Diversity from field to classroom and museum

How we treat each other fundamentally matters. This core principle of interrelatedness is why we need to dismantle structural inequalities, which create implicit biases that disproportionately impede the scientific training pipeline for Black, Indigenous, Latinx, and LGBTQ scholars. Recognizing my normative position as a white-passing, heterosexual male has been a key motivation to engage in outreach and mentorship with students from diverse backgrounds in the field, classroom, and museum collections. As a faculty member, my group has promoted opportunities through ASU's Justice, Equity, Diversity, and Inclusion (JEDI) Biocollections Scholar Program, which provides biodiversity career experiences to underrepresented students, and the JEDI Inclusive Teaching Program, which focuses on increasing the accessibility of material in the foundational Evolution course that I teach. Prior to coming to ASU, my mentorship experiences in Chicago Public Schools, at the Field Museum, and in the communities surrounding McMaster and Yale involved outreach and mentoring to K-12 students to provide supportive models for scientific careers.

Trappers unite at Apache Box for JEDI sampling in May 2021 (right to left): Savage, Faith, Luiza, Laura, and Nate.

JEDI Scholars at Haigler Canyon in June 2021 (right to left): Savage, Mary, Faith, and Marcus.

Domestic Fieldwork

Arizona (2021)

Chihuahuan and Sonoran Deserts, USA (2011)

New Mexico, Arizona, California: Field leader for the University of Chicago’s one-month Desert Ecology Field School; mentorship and training of undergraduates on field projects.

Great Basin Desert, USA (2003-2006)

Nevada, Oregon, and California: Projects on phylogeography and population genetics of kangaroo mice; behavioral ecology of desert rodents.

Domestic K-12 Outreach

2017-18. Science Fair judge at Worthington Hooker Middle School (New Haven).

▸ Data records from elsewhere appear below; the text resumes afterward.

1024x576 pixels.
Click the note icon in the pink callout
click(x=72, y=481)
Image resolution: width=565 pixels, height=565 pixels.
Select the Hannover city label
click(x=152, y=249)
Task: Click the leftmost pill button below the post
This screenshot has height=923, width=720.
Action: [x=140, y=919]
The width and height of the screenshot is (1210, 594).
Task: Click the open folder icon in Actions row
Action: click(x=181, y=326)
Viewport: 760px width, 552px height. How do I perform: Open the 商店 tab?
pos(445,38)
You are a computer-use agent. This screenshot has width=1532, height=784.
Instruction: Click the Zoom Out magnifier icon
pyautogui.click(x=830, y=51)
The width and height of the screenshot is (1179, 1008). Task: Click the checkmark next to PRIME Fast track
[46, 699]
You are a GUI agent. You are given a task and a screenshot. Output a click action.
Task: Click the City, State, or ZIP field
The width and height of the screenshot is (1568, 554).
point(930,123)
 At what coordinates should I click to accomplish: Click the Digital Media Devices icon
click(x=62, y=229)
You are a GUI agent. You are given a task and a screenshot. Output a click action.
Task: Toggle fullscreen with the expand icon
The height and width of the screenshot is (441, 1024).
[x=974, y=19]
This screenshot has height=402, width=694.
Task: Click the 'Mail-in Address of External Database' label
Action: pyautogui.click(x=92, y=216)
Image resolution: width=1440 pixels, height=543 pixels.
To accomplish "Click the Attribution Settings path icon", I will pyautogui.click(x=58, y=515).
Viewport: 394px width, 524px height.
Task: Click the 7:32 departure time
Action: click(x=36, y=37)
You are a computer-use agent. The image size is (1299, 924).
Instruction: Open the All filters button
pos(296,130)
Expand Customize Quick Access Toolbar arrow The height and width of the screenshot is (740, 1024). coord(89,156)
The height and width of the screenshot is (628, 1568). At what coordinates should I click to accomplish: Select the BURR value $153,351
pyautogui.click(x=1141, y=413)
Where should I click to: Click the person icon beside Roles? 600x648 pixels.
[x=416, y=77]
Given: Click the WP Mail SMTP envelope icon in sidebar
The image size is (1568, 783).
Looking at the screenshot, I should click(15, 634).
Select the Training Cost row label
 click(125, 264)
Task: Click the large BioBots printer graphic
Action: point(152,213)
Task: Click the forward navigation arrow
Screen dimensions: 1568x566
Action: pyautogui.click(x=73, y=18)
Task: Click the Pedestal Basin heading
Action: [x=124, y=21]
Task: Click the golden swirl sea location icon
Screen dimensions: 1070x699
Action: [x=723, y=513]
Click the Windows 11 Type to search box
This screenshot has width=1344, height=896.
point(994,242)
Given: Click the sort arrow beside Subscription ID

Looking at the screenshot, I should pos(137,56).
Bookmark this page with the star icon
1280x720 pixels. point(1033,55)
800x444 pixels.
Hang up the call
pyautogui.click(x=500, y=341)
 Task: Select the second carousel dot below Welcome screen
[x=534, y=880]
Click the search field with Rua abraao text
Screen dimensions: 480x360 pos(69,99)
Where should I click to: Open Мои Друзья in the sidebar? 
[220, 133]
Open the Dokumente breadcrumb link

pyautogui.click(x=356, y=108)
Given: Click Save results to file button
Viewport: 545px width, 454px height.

2014-15. Weekly tutor, Empowerment Squared program for Liberian immigrants (Hamilton, Canada).

2013-14. Weekly tutor, Reading Buddies and Homework Help programs, Hamilton Public Library.

2012-15. My research on digital touch-screen, Field Museum’s DNA Discovery Center exhibit (Chicago).

2012-13. Led “Talk to the Scientist Hour” programs, Field Museum’s Pritzker Laboratory (Chicago).

2012. Presented on comparative vertebrate anatomy to 8-12th graders, Project Exploration’s Junior Paleontologists summer course (Chicago).

2012. Discussed science careers with 7th grade class, Young Women’s Leadership School (Chicago).

2011. Presented on mammal biology to 8-12th graders, Project Exploration’s All Girls Expedition summer course (Chicago).

2010-12. Presented mammal specimens to 7-8th graders, Project Exploration’s Sisters4Science (Chicago).

2010. Weekly tutoring in 8th grade geometry, Canter Middle School (Chicago).

International Fieldwork

Cuba (2017)

La Habana and Artemisia Province: Scouting and permit discussions with Cuban biologists and collaborators.

Colombia (2016)

Surveying small mammals in the Sierra Nevada de Santa Marta.

Argentina (2009; 2011; 2014; 2015)

Provinces of Mendoza and San Juan: Project on the genomics of tetraploidy in octodontid rodents. Patagonia trekking.

Dominican Republic (2015)

Provinces of La Vega, Sánchez Ramirez, Monte Plata, El Seibo, and La Altagracia: Project on biodiversity patterns of endemic bats and small mammals (hutias, solenodon) and ecotourism sustainability.

Costa Rica (2009-2010)

Field stations at La Selva, Monteverde, Palo Verde, and Las Cruces: Participant in an NSF-sponsored (Pan-American Advanced Studies Institute) graduate course through the Organization for Tropical Studies.

Solenodon paradoxus caught by hand in the Dominican Republic in Feb 2015 (by the tail, in this case). This image was on the cover of the August 2017 issue of Journal of Mammalogy.